┌─ DATA IN THIS EXERCISE

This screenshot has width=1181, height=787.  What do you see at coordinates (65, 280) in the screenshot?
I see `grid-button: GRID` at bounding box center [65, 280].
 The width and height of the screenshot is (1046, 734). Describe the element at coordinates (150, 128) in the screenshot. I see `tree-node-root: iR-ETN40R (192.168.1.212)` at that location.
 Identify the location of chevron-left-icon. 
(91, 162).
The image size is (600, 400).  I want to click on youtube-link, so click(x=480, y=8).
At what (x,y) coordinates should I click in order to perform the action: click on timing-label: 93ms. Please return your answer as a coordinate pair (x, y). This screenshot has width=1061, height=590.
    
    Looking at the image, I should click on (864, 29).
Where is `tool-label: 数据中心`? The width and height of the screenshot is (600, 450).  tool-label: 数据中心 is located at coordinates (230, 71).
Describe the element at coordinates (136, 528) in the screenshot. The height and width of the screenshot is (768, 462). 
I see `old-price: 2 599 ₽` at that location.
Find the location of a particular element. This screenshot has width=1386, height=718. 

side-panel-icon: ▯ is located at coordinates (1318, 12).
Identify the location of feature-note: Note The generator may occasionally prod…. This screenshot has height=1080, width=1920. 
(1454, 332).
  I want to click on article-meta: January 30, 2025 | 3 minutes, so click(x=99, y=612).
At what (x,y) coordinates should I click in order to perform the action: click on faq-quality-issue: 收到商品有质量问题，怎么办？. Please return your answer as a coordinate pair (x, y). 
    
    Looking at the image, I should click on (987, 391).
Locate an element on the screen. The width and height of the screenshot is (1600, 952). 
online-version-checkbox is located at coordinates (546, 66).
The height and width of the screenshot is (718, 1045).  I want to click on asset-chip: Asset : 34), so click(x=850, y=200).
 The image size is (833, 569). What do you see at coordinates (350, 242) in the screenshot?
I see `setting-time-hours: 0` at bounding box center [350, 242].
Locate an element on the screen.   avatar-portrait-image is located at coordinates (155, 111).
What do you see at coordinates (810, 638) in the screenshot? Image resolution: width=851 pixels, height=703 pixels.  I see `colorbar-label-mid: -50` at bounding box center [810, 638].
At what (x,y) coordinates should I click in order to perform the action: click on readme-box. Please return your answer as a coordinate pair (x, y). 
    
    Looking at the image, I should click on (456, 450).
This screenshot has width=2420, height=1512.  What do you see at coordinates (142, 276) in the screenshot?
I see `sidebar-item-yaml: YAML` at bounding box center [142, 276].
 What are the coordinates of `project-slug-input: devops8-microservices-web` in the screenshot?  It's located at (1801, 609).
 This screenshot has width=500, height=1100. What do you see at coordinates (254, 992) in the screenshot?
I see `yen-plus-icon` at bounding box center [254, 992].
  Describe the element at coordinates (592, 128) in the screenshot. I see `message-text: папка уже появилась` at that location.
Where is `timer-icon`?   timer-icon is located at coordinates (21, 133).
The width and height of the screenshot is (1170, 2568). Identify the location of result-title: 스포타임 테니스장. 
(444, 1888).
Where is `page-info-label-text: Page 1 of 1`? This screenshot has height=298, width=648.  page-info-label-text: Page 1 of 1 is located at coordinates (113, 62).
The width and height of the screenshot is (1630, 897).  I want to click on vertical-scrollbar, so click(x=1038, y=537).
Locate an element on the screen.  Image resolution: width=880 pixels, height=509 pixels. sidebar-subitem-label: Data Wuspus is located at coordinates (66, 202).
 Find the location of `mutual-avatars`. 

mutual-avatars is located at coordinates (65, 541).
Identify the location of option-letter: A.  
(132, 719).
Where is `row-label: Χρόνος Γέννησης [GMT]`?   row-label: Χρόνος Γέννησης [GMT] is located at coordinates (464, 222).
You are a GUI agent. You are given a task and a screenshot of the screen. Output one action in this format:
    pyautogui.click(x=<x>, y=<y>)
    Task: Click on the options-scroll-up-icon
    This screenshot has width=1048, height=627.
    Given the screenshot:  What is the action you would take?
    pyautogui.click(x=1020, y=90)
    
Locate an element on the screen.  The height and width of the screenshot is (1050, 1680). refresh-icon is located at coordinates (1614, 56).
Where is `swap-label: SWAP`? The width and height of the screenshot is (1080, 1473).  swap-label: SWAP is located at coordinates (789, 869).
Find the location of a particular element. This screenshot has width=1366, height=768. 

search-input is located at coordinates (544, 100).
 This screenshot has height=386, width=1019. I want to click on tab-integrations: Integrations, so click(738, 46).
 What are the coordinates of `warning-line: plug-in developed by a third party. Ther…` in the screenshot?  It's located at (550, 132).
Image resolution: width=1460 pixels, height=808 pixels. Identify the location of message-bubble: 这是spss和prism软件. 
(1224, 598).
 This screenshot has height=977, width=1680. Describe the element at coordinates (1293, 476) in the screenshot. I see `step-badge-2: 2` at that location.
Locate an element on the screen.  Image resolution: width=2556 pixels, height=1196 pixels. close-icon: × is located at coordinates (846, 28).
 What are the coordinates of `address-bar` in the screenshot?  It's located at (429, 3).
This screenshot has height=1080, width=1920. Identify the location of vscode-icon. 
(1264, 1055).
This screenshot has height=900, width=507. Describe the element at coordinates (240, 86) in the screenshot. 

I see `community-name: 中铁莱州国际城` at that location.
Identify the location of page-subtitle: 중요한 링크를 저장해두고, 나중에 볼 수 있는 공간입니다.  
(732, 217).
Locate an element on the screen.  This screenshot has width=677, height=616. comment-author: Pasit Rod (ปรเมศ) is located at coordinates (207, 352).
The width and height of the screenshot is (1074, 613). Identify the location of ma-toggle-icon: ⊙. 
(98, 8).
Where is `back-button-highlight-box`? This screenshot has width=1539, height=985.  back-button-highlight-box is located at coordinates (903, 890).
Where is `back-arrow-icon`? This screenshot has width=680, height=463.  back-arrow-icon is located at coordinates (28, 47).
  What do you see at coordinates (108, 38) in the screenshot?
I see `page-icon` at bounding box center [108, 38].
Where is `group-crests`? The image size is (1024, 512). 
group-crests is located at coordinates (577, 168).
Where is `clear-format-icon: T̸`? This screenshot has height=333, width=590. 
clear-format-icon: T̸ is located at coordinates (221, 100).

└─

▸ **TASK BRIEF**
State how many lines of the entries above contain the string "format". Give the number alone.

▸ **ANSWER TO THIS EXERCISE**
3